With the year to date at about $ 4.7 billion, prospects of a $ 5 bil-lion finish are iffy. Still, the final tally should better the current $ 4.93 billion record set in 1990.
Touchstone’s “Sister Act 2” arrived at about two-thirds the strength of the original at $ 7.5 million. It sang out a modest $ 3,520 average from 2,132 rostrums and is unlikely to be called upon for many encores. Despite the low-key performance for such an anticipated sequel, the picture still had an encouraging 36% leap in Friday-to-Saturday biz.
“Geronimo,” with a $ 4 million preem, also performed primarily for a young male audience. Its Friday-Saturday boost was 19% and the commercial verdict was quite disappointing. Posting a mild average of $ 2,490 from 1,605 expeditions could send it rapidly into the vanishing wilderness.
Getting a two-day jump on the freshmen was MGM’s “Six Degrees of Separation.” In two exclusives, the highbrow comedy of manners had good weekend results of $ 50,000 and a five-day cume of $ 62,000.
Warner Bros.’ “A Perfect World” cracked by about 48% to finish the frame in fifth with $ 2.8 mil.

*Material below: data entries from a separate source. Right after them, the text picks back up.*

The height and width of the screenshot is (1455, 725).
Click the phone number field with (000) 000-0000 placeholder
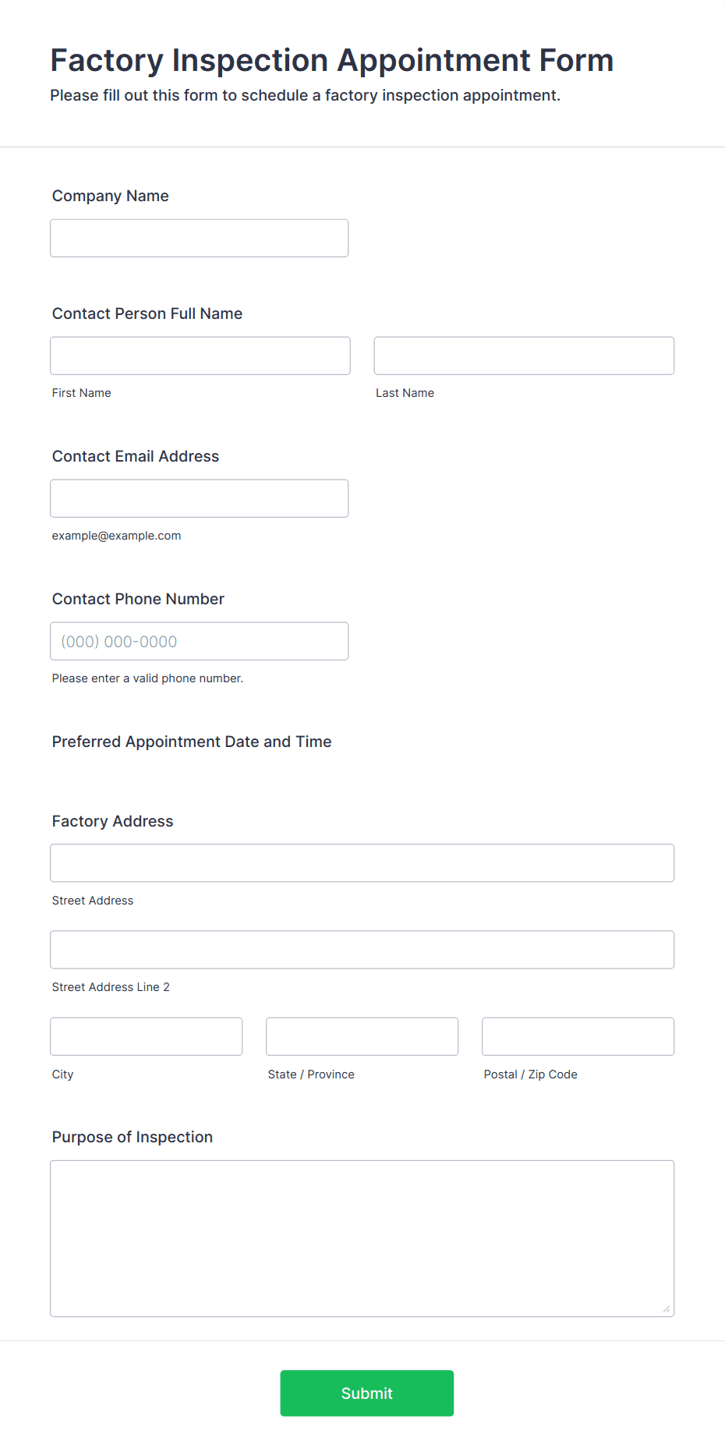pos(200,641)
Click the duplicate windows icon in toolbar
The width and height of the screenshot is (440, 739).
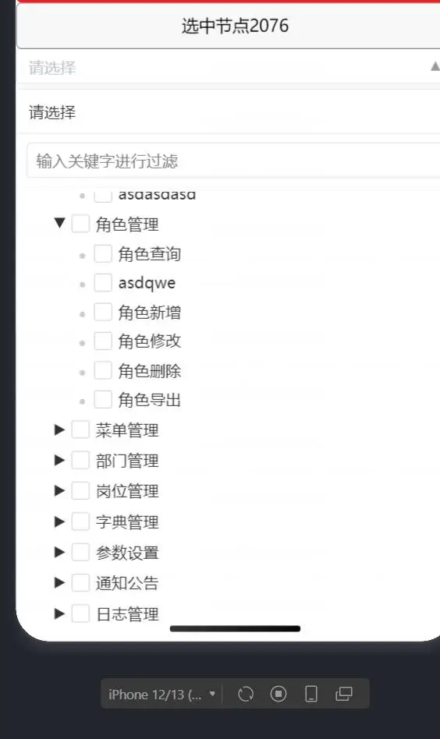tap(344, 694)
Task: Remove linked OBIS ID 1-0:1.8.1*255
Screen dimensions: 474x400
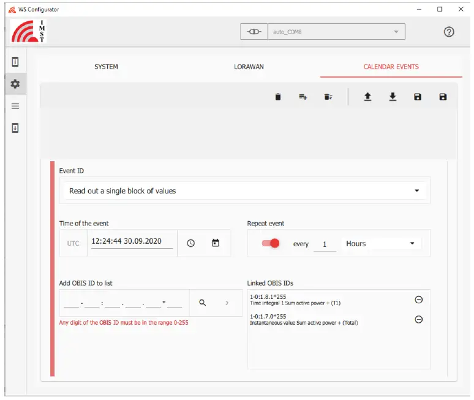Action: pos(419,300)
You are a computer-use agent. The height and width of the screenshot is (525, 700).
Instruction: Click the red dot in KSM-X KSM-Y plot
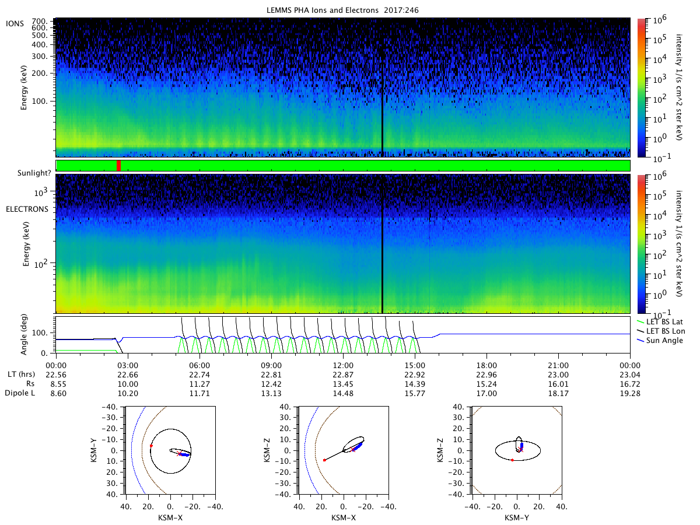[x=151, y=446]
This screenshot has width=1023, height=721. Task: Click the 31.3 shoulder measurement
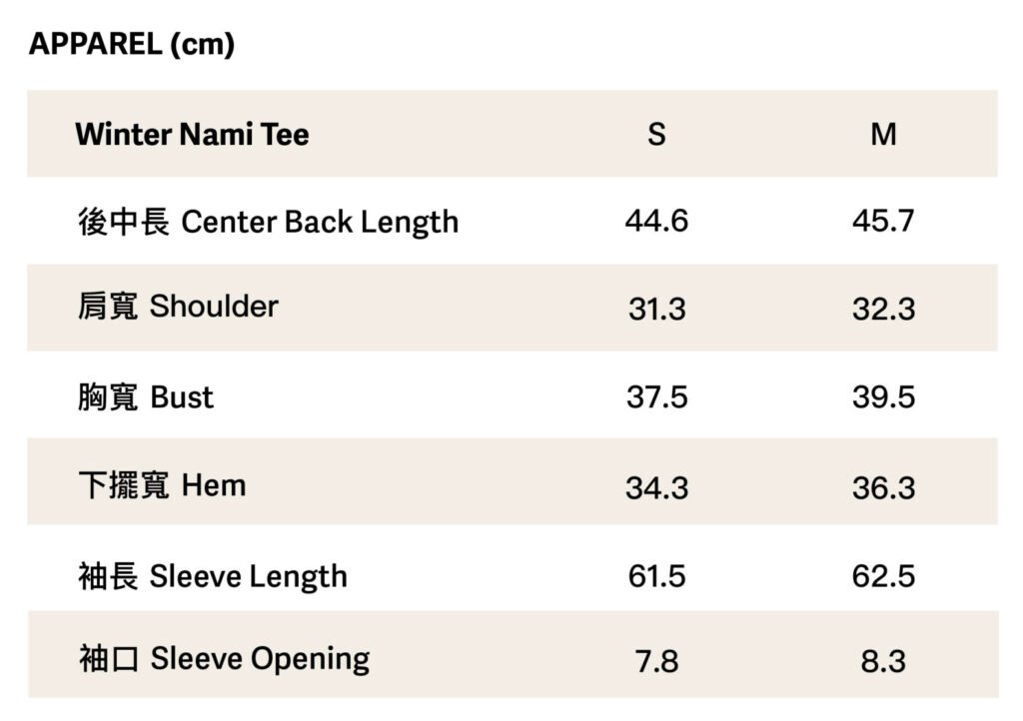click(656, 309)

The Costner-Eastwood chemistry was fading fast, with the period drama registering an average of $ 1,430 from 1,964 playdates. It has a cume of $ 22.9 million.
Caravan/Disney’s “Three Musketeers” buckled 45% to $ 2.1 million and ranked sixth for the weekend. The young blades stormed out of 1,751 palaces for an average of $ 1,200. It’s cut a swath of $ 41 million to date.
Paramount’s “Addams Family Values” eroded 63% for a seventh-place, $ 1.7 million weekend. Another B.O. victim of the “terrible twos,” the sequel had an $ 850 average from 2,001 locales. It’s scared up $ 38.8 mil so far.
Universal’s “Carlito’s Way” booked in at eighth with $ 1.3 million. The crime story declined some 48% for an average outing of $ 1,030. Its 1,264 cells brought the pic’s cume to $ 31.1 million.
Miramax’s “The Piano” scored a $ 1.2 million weekend to a tuneful ninth. With an average play of $ 4,380 in 274 halls, the period romance was off-key by 30%. Its cume is $ 9.1 million.
Columbia’s “My Life” rounded out the top 10 with a vital statistic of $ 1.1 million. The mortal drama subsided 52% for averages of $ 970 from 1,130 operating rooms.